SEA Games 2017

Menpora Berharap Kecurangan Sepak Takraw tak Terulang

Rendy Renuki H    •    21 Agustus 2017 15:23 WIB
sea games 2017
Menpora Berharap Kecurangan Sepak Takraw tak Terulang
Dukungan semangat diberikan Menpora Imam Nahrawi terhadap punggawa Timnas Indonesia saat bertanding melawan Timor Leste di Stadion Majlis Perbandaran Selayang (MPS), Malaysia, Minggu (20/8) sore. (Foto: Dok. Kemenpora)

Metrotvnews.com, Jakarta: Menteri Pemuda dan Olaharaga (Menpora) Imam Nahrawi tak ingin segala bentuk kecurangan di SEA Games 2017 Malaysia terulang. Pernyataan Imam tak lepas dari apa yang menimpa Timnas Sepak Takraw Putri saat melawan Malaysia di Stadion Tasik Titiwangsa, Kuala lumpur, Minggu 20 Agustus.

Indikasi kecurangan bahkan sudah terendus pada set pertama, salah satunya adalah Lena yang tekongnya dianggap 'fault' sebanyak tiga kali. Membuat set pertama pun berakhir dengan keunggulan Malaysia 22-20. 

Pertandingan pun dilanjutkan di set kedua, namun kepusan wasit Singapura bernama Muhammad Radi tetap merugikan Indonesia. Bahkan tekong Lena sampai fault sebanyak lima kali, yang membuat para pemain memutuskan meninggalkan pertandingan (WO). 

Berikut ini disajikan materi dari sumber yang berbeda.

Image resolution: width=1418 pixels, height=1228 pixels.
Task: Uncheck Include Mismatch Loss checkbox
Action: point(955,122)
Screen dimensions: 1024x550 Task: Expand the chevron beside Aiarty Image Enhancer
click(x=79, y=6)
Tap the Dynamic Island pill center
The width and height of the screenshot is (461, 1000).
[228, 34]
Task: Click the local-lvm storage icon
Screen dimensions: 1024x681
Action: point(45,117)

Baca: Sambangi Tim Sepak Takraw Putri, Menpora Beri Motivasi


"Kejadian sepak takraw ini tidak boleh lagi terjadi karena saya melihat langsung dengan mata kepala saya sendiri. Mestinya pertandingan kemarin dipimpin oleh wasit yang netral, yang tidak memihak dan jika pun memihak tentu harus berpihak kepada sportifitas. Tetapi nyatanya kemarin terjadi beberapa kejanggalan-kejanggalan," ujar Imam dalam rilis yang diterima Metrotvnews.com.

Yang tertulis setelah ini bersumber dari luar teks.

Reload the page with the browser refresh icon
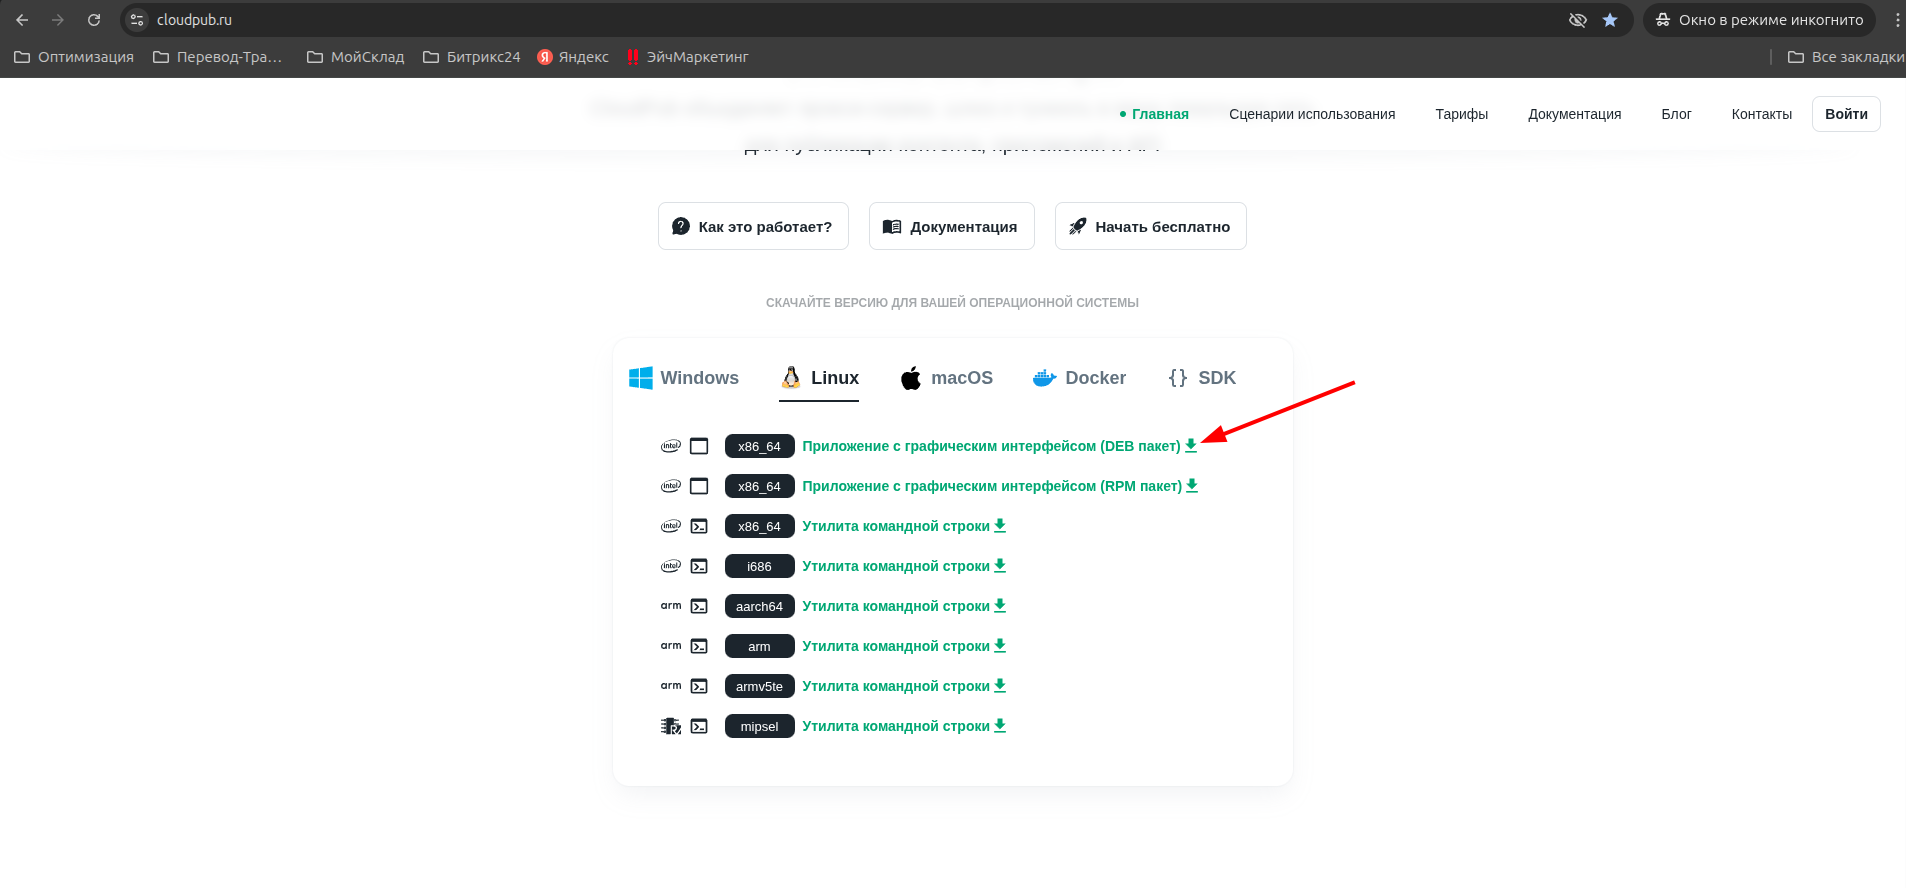The image size is (1906, 888). [x=94, y=20]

"Tentu kejadian ini juga menjadi pembelajaran bagi kita yang sebentar lagi akan ada event Asian Games, di mana kita akan lebih selektif lagi soal pemilihan wasit nantinya. Agar tidak menyakiti hati para atlet kita yang sudah berjuang, berlatih berlama-lama di Pelatnas tetapi sampai di sini malah dicurangi," sambungnya. 

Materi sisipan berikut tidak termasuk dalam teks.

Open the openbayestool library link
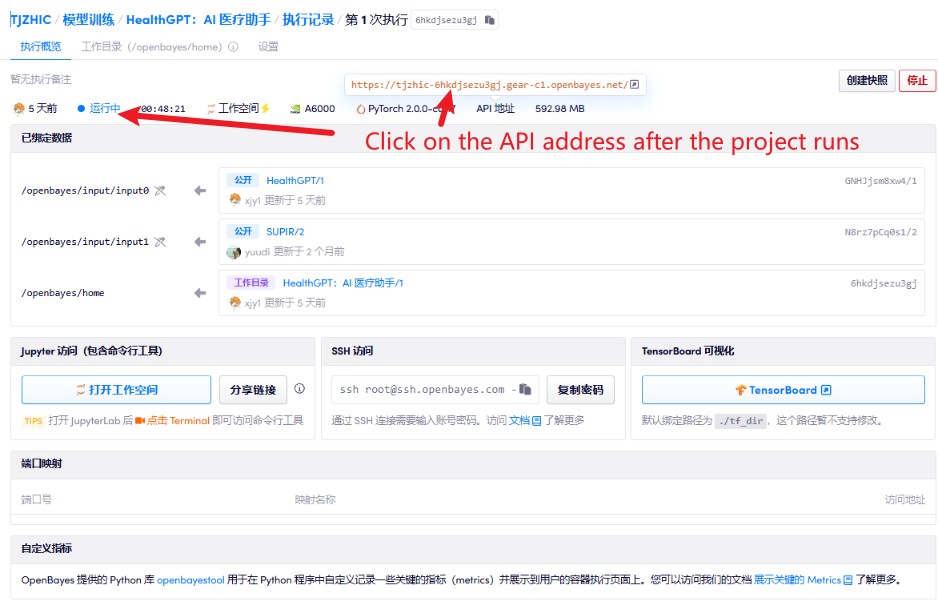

Pelatih Kepala Tim Sepak Takraw Putri Indonesia Asry Syam sempat menghampiri wasit untuk melakukan protes. Namun wasit menolak protes tim Indonesia tersebut.

Baca: Wushu Sumbang Emas dan Perak, Indonesia Masih di Posisi Kelima


"Saya sependapat dengan keputusan pelatih sepak takraw kita beserta ofisial untuk memilih WO karena sudah melakukan protes berulang. Dan yang paling menarik ternyata di olahraga sepak takraw ini belum menggunakan teknologi yang memungkinkan untuk pelatih atau pemain untuk melakukan protes seperti bulu tangkis ataupun sepak bola," lanjut Menpora.

Imam juga menambahkan untuk kelanjutan protes ini, Kemenpora sudah sampaikan kepada CDM dan Federasi Sepak Takraw untuk bisa mengajukan upaya banding. 

"Kita tentu tidak ingin kejadian ini kembali terulang karena sudah mencederai profesionalitas olahraga. Tentu ini menjadi pembelajaran penting bagi kita, karena kita akan menjadi tuan rumah untuk Asian Games dan tentu kita harus lebih bersiap lagi," tutupnya.